J'utilise le logiciel "Mail" sous Snow Leopard et je souhaiterais, pour un de mes comptes mail, me réexpédier automatiquement les messages envoyés grâce au champ CCI.
Il est possible d'activer cette option depuis "Mail>préférences>Rédaction>Automatiquement m'ajouter en>CCI".

Seulement, mon problème est que je souhaiterais le faire pour un seul de mes comptes mails. Et là, cela s'applique à tous les comptes... 

Quelqu'un aurait-il une idée, une solution à ce problème? 

Merci par avance et bonne journée!


----------



## Nyrvan (13 Juillet 2011)

Je crains que cela ne soit pas possible sans l'ajout d'un plug-in. Malheureusement, je ne connais pas de plug-in pour Mail permettant cela.

PS: J'avoue que cela m'intéresserait aussi si quelqu'un avait une solution.


*Note du modo :* moi, ce que je souhaiterais, c'est qu'avant d'ouvrir un sujet dans "Applications", où il n'a rien à faire, vous preniez le temps de lire cette annonce "à lire avant de poster" placée en tête du forum 

Hélas, j'ai peu d'espoir d'être satisfait sur ce point :mouais:

On déménage.


----------



## faksprod (13 Juillet 2011)

C'est bien ce qu'il me semblait...

J'ai tenté de bidouiller une règle (Mail>préférences>Règles) pour palier ce problème. Type de règle :

*Tous les messages dont l'expéditeur est "moncompte@domaine.fr"
Doivent être renvoyé à "moncompte@domaine.fr"*

J'étais satisfait du résultat jusqu'à ce que je m'aperçoive que je venais de créer un belle boucle qui me renvoyait sans cesse le même mail...

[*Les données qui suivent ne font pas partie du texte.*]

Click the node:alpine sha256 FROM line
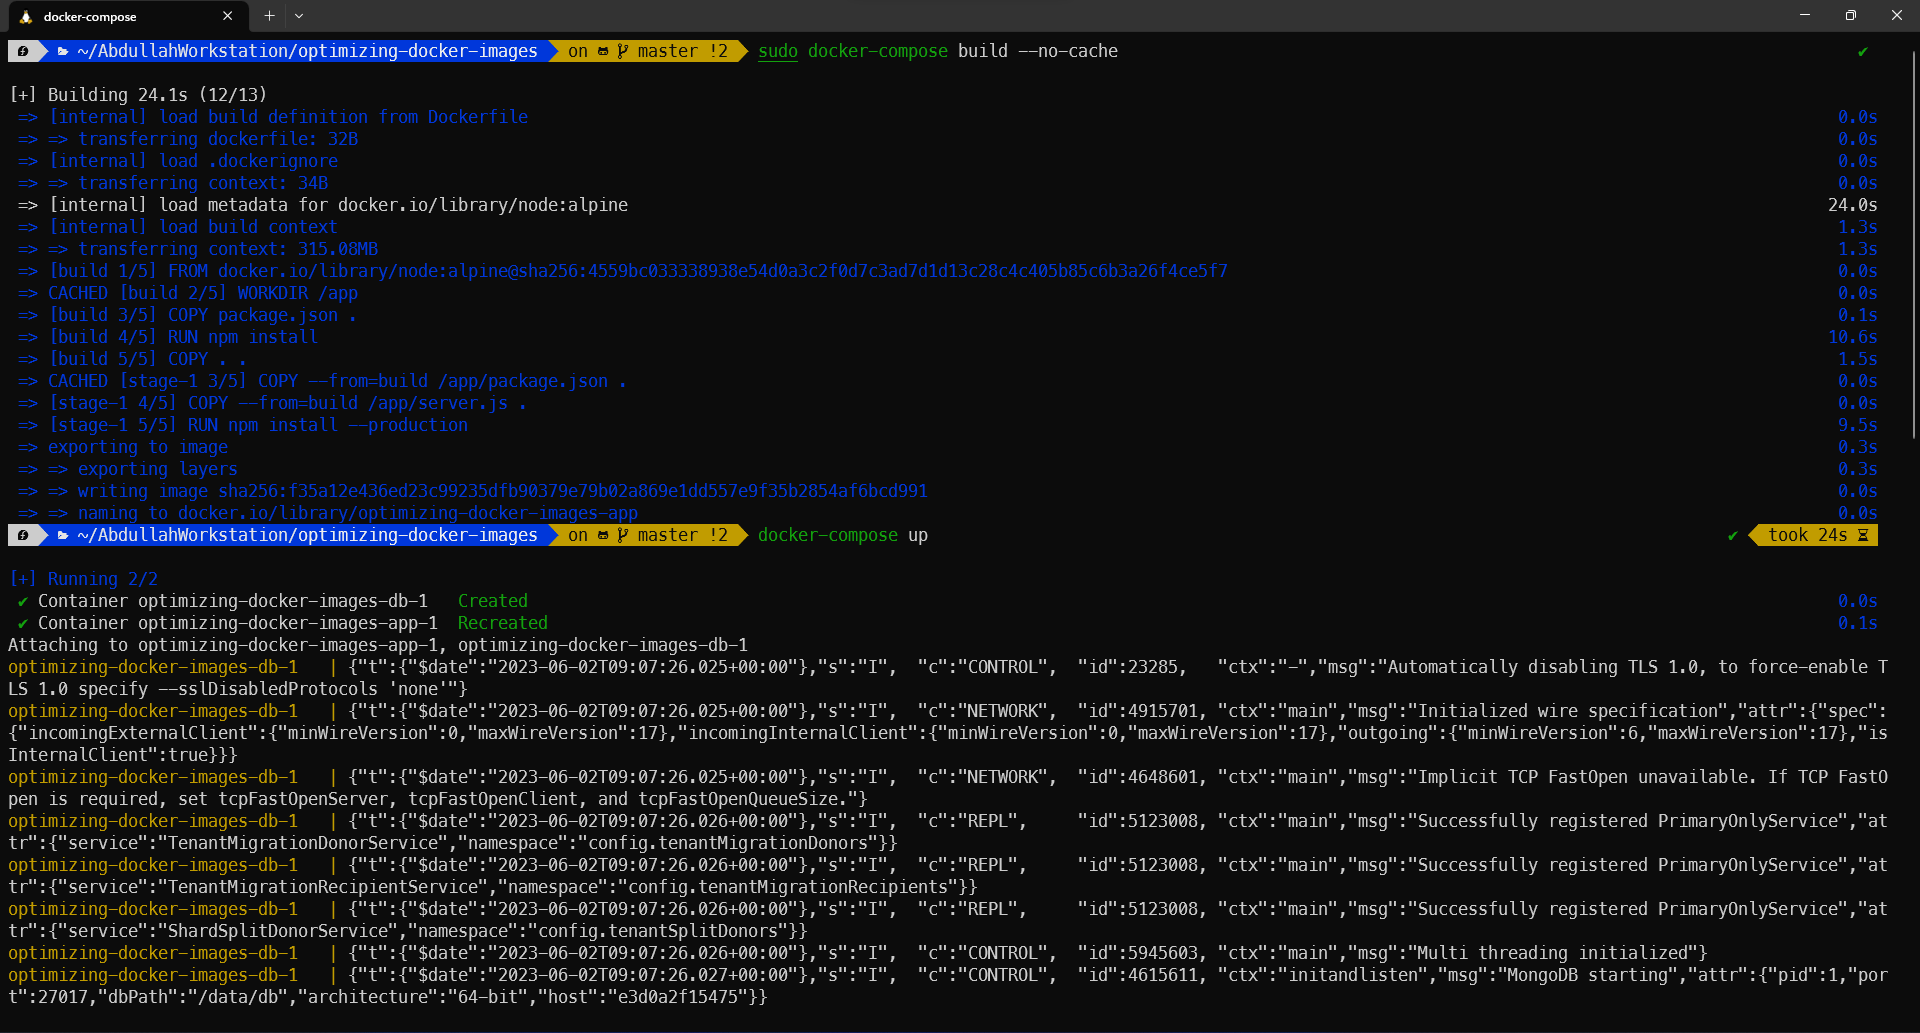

Si quelqu'un à une autre solution ou même un début de piste, je suis preneur!
Merci par avance.


----------



## Nyrvan (13 Juillet 2011)

faksprod a dit:


> J'étais satisfait du résultat jusqu'à ce que je m'aperçoive que je venais de créer un belle boucle qui me renvoyait sans cesse le même mail...



J'adore :love:


----------



## faksprod (13 Juillet 2011)

Nyrvan a dit:


> *Note du modo :* moi, ce que je souhaiterais, c'est qu'avant d'ouvrir un sujet dans "Applications", où il n'a rien à faire, vous preniez le temps de lire cette annonce "à lire avant de poster" placée en tête du forum
> 
> Hélas, j'ai peu d'espoir d'être satisfait sur ce point :mouais:
> 
> On déménage.



@Monsieur le Modo

Désolé de ne pas avoir posté au bon endroit et merci d'avoir déplacé le message. Je n'avais pas vu l'annonce "à lire avant de poster" en haut de page...


----------